■ **TASK DESCRIPTION**
Every line in the records below with the string "label" is to be copied out.

■ **THE DATA**
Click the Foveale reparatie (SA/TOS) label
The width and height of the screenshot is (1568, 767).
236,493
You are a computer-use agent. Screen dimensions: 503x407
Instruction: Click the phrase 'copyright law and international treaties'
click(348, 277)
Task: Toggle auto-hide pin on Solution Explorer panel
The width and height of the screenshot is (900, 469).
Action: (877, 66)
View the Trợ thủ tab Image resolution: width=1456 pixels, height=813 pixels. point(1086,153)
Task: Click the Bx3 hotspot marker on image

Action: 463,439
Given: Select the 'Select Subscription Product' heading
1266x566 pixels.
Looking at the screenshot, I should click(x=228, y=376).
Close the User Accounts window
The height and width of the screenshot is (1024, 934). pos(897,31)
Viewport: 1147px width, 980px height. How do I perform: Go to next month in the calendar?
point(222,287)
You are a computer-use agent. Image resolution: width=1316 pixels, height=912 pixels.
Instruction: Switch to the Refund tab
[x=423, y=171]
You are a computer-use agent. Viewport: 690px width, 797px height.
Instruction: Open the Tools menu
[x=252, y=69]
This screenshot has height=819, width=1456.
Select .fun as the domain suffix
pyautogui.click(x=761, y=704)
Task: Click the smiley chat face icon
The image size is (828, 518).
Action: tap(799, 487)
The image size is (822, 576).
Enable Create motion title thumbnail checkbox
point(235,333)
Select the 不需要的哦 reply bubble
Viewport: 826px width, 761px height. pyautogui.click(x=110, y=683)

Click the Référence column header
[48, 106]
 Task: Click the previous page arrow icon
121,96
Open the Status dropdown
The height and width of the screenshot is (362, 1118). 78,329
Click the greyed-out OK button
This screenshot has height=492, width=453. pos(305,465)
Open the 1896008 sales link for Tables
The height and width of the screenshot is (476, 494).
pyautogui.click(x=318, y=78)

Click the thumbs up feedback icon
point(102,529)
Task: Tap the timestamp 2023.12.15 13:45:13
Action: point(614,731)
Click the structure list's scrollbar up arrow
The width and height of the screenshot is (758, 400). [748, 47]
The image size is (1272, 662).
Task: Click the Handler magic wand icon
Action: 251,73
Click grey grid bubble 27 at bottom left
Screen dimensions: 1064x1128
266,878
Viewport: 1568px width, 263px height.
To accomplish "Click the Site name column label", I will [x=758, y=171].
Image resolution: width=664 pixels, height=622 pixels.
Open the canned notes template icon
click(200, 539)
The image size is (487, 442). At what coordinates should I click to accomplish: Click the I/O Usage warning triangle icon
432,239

■ **RESULT**
Click the Foveale reparatie (SA/TOS) label
To accomplish "Click the Site name column label", I will [x=758, y=171].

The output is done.